「You are a computer-use agent. The」を含む行から始めて資料の最後の行で終わる部分を、一字一句そのまま繰り返してもらえますか？
++++ 提供資料
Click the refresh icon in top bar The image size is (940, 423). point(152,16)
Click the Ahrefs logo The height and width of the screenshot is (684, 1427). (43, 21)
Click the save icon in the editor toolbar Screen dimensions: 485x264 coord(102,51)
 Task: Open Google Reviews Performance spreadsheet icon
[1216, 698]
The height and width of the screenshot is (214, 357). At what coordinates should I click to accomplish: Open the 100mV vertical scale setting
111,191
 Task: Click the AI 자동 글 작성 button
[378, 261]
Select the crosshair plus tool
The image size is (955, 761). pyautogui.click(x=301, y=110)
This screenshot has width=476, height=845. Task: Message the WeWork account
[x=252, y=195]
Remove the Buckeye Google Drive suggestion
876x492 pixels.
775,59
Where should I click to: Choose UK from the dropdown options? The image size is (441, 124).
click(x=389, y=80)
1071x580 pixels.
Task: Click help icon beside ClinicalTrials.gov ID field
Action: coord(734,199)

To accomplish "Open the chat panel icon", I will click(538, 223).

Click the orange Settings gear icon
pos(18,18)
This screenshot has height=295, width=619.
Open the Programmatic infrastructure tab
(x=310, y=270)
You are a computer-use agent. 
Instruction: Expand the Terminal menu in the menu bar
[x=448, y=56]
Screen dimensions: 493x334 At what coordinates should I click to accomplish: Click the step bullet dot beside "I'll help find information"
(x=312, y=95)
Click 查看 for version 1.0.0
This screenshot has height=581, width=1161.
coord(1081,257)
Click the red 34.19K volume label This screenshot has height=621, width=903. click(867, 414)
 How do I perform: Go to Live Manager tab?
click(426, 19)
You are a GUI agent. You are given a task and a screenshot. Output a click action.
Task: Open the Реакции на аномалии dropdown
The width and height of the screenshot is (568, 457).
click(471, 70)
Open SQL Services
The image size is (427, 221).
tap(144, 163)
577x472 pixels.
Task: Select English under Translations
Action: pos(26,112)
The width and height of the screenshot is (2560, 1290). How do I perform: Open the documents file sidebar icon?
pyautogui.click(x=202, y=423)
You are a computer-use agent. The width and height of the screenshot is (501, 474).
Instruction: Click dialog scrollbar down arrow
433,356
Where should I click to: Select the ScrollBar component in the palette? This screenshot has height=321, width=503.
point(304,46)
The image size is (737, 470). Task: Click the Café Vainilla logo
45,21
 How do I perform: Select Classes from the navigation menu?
++++++++
> 課題結果
You are a computer-use agent. The width and height of the screenshot is (501, 474).
Instruction: Click dialog scrollbar down arrow
433,356
Where should I click to: Select the ScrollBar component in the palette? This screenshot has height=321, width=503.
point(304,46)
The image size is (737, 470). Task: Click the Café Vainilla logo
45,21
 How do I perform: Select Classes from the navigation menu?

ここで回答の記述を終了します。